Even in an ideal world, observational analyses always have to consider confounding. Other issues in observational studies of statins, like time-related biases, are entirely avoidable by design [4]. Hamilton et al. took measures to reduce immortal time bias and they assured that the late start of data collection on statin use did not introduce bias. They also show that the association between statin use and prostate cancer mortality was not entirely driven by competing risks of cardiovascular death.
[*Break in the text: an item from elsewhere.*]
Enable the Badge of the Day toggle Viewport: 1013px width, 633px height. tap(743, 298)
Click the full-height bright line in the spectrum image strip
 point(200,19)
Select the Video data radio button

Ultimately, to answer to what extent statins actually meet requirements as an effective prostate cancer treatment requires randomized-controlled trials. Pioneers have been moving ahead with smaller-scale trials. One insight gained from such trials is that atorvastatin accumulates in the prostate at higher concentrations than in plasma [5]. Yet defining inclusion criteria for trials is a challenge. Men treated with ADT are an appealing group. “Precision medicine” approaches could attempt to identify predictive biomarkers for tumors more likely to respond to statins. For example, SLCO transporters might be involved in statin effects [6]. Statins might have a greater effect against tumors with activated PI3K signaling, as preclinical work and a single observational study suggest [7].
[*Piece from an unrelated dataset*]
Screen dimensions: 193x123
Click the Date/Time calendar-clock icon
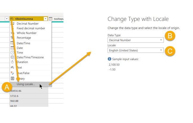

More utility for population health might be in a less “precise” approach. A generic, inexpensive medication like a statin may not fit well with a companion biomarker test, and a molecularly-defined subset may prove elusive. Interest in statins and prostate cancer stems from large studies with modest effect sizes, not from case reports of complete tumor responses. Pragmatic, large trials of statins among men with prostate cancer with generous inclusion criteria can focus on cardiovascular events and all-cause mortality. After all, cardiovascular events are the leading cause of death among men with prostate cancer, with risks generally far beyond thresholds for primary preventative statin use [8]. Statins reliably reduce cardiovascular risk. A potential beneficial effect on cancer endpoints would be a bonus, one that studies like the one by Hamilton et al. [3] continue to add hope for.